Write out the records that follow exactly. Do not include pictures.
★ ★ ★ ★ ★ ★ ★
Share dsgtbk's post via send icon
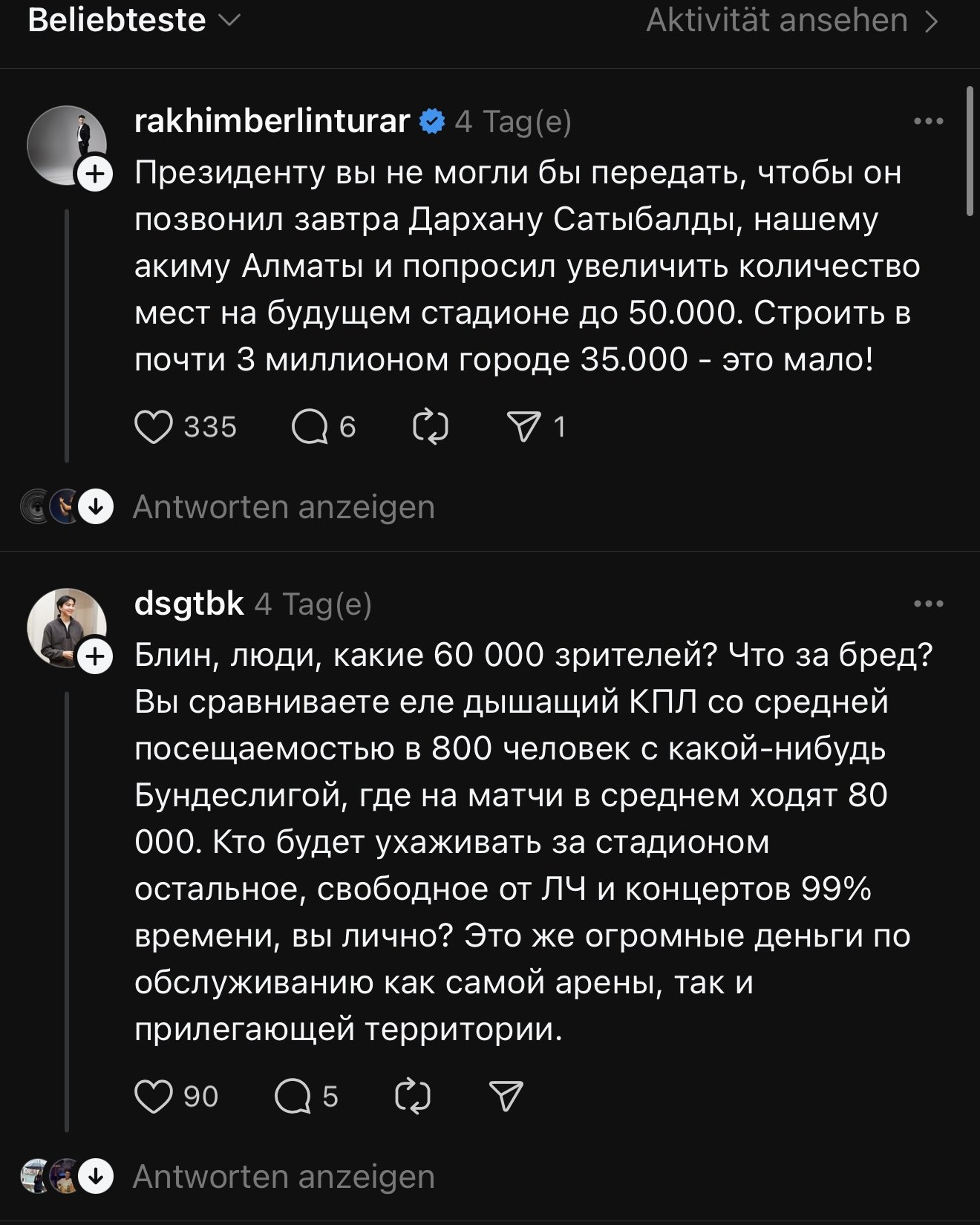This screenshot has width=980, height=1225. coord(506,1097)
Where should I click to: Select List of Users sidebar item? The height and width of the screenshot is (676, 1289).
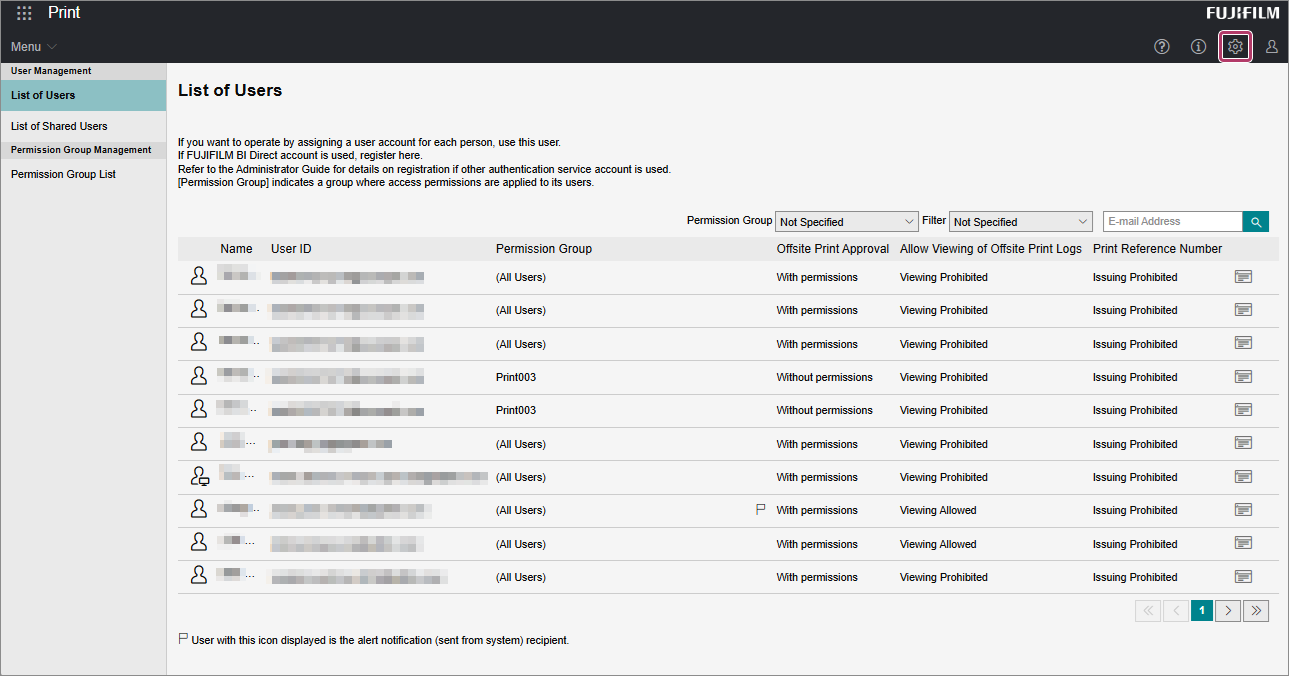tap(43, 96)
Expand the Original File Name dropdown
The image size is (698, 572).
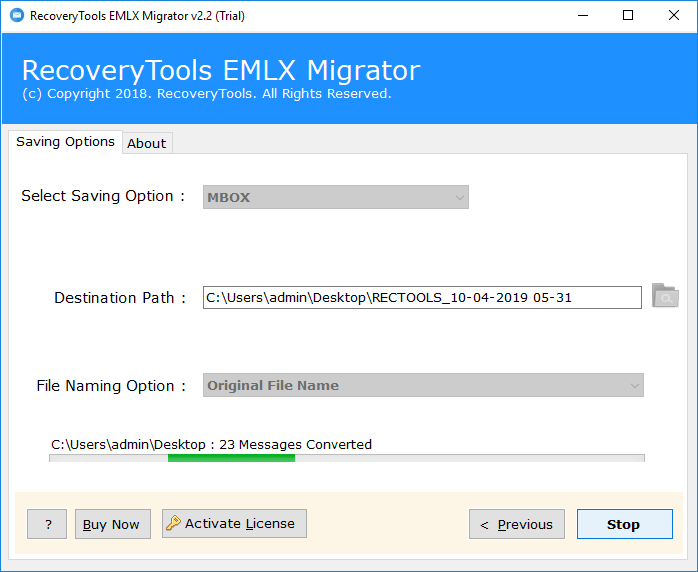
★ ★ ★ ★ ★ ★ ★
YOUR SOLUTION »
Share dsgtbk's post via send icon
This screenshot has width=980, height=1225. coord(506,1097)
Where should I click to: Select List of Users sidebar item? The height and width of the screenshot is (676, 1289).
tap(43, 96)
Expand the Original File Name dropdown
The image size is (698, 572).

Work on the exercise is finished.